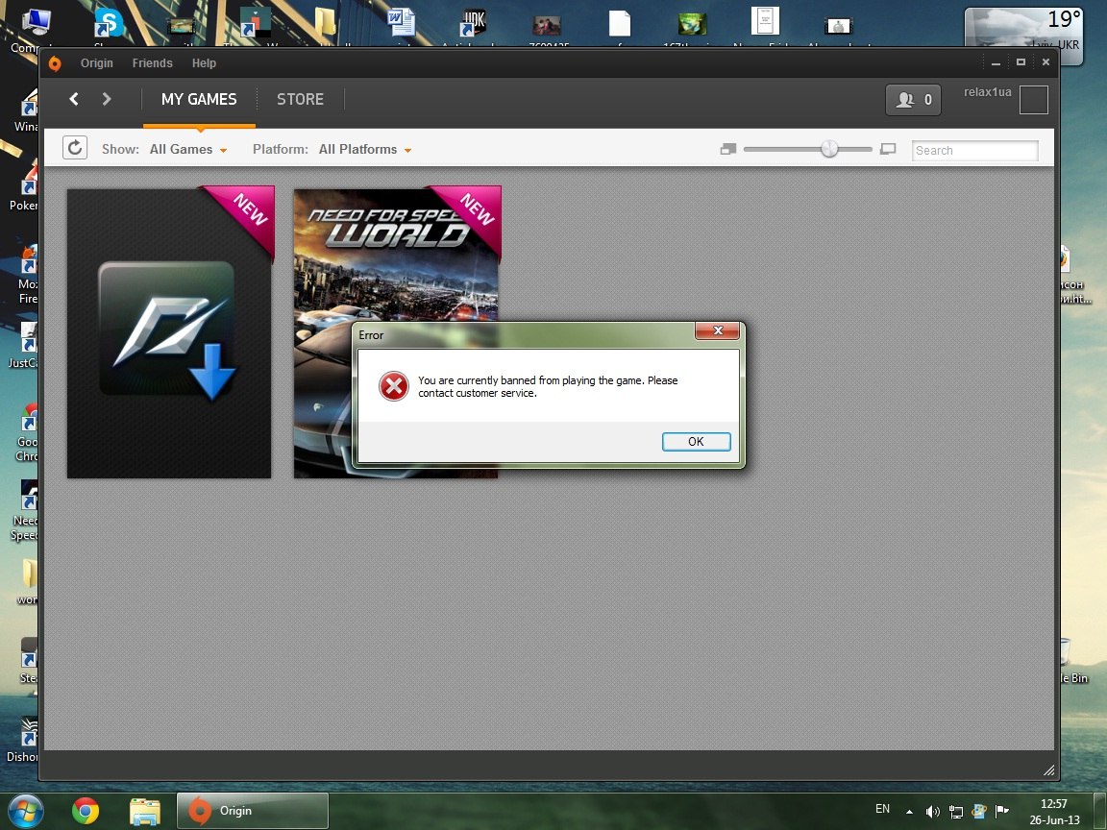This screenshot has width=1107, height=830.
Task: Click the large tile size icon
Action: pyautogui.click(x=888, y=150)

==

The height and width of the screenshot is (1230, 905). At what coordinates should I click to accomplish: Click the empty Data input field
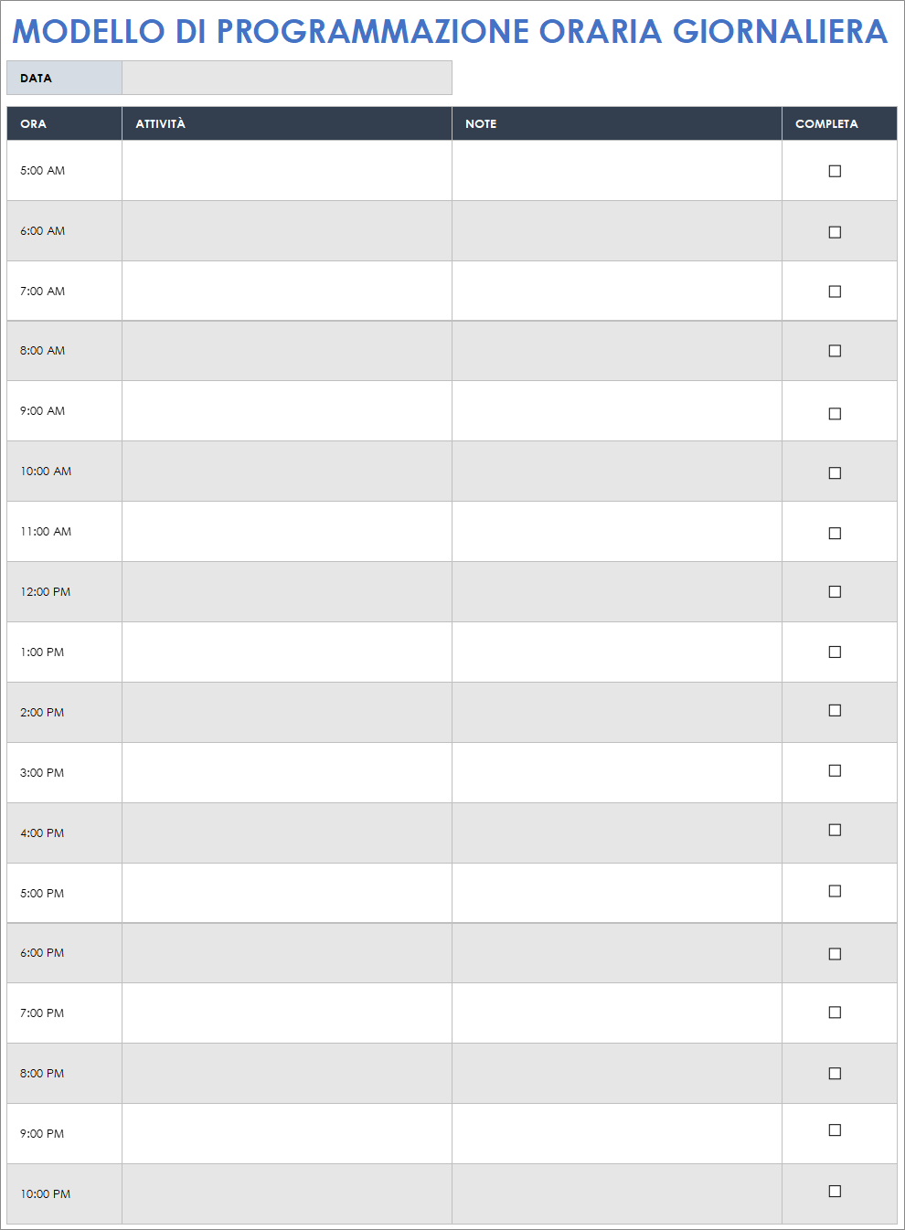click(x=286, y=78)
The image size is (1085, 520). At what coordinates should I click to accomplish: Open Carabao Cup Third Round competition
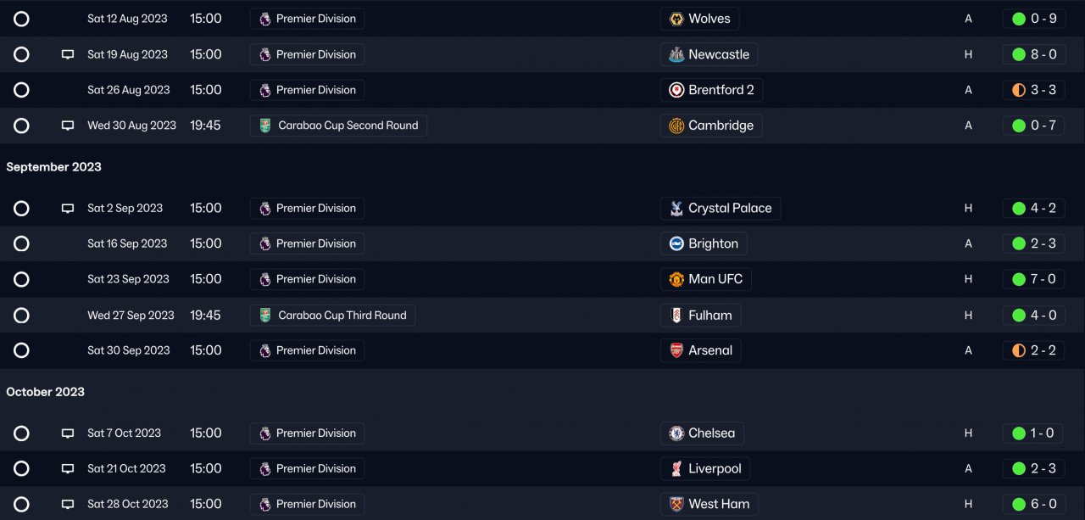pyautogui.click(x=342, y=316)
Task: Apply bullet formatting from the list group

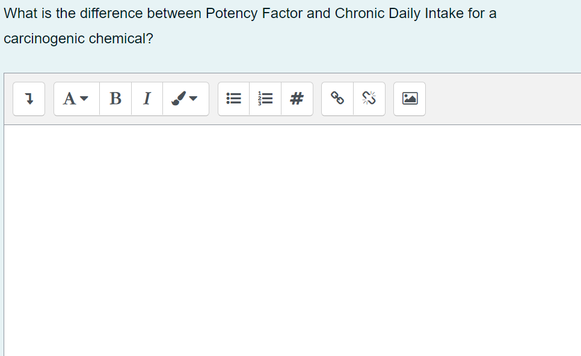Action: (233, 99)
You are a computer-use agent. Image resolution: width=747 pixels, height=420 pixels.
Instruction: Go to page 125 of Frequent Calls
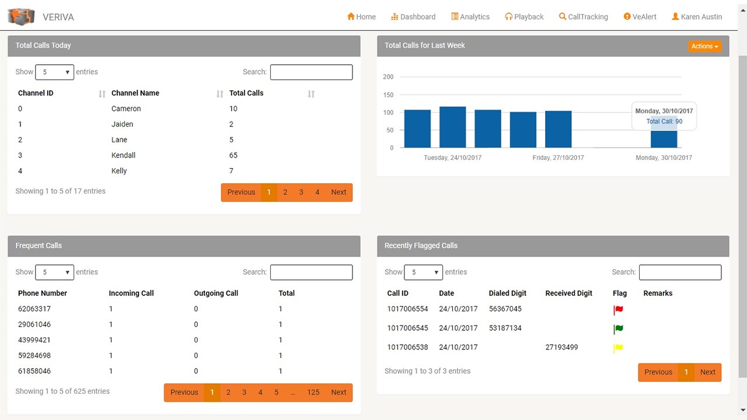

--

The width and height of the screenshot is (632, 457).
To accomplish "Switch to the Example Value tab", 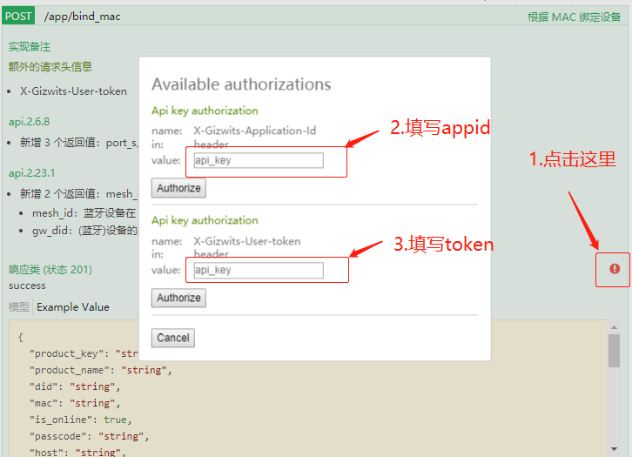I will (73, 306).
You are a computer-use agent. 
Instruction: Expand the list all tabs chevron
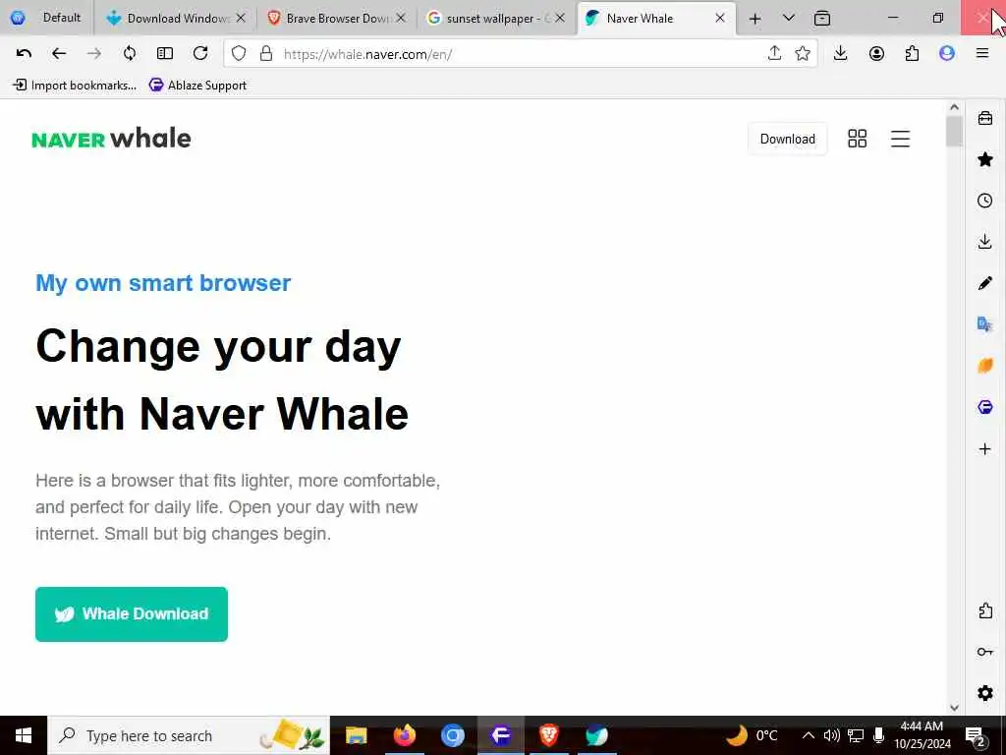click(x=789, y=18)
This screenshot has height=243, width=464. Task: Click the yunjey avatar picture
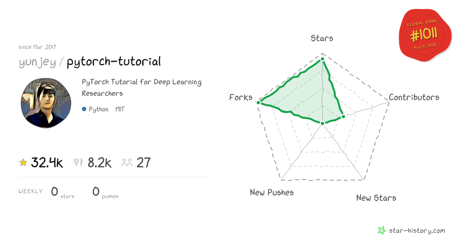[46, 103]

§ **What is expected**: Every line above between the one containing "Task: Apply bullet" and the one containing "Instruction: Go to page 125 of Frequent Calls", those two included, is to be printed exactly. No pictures go into the copy.

§ **Exercise solution**:
Task: Apply bullet formatting from the list group

Action: (233, 99)
You are a computer-use agent. Image resolution: width=747 pixels, height=420 pixels.
Instruction: Go to page 125 of Frequent Calls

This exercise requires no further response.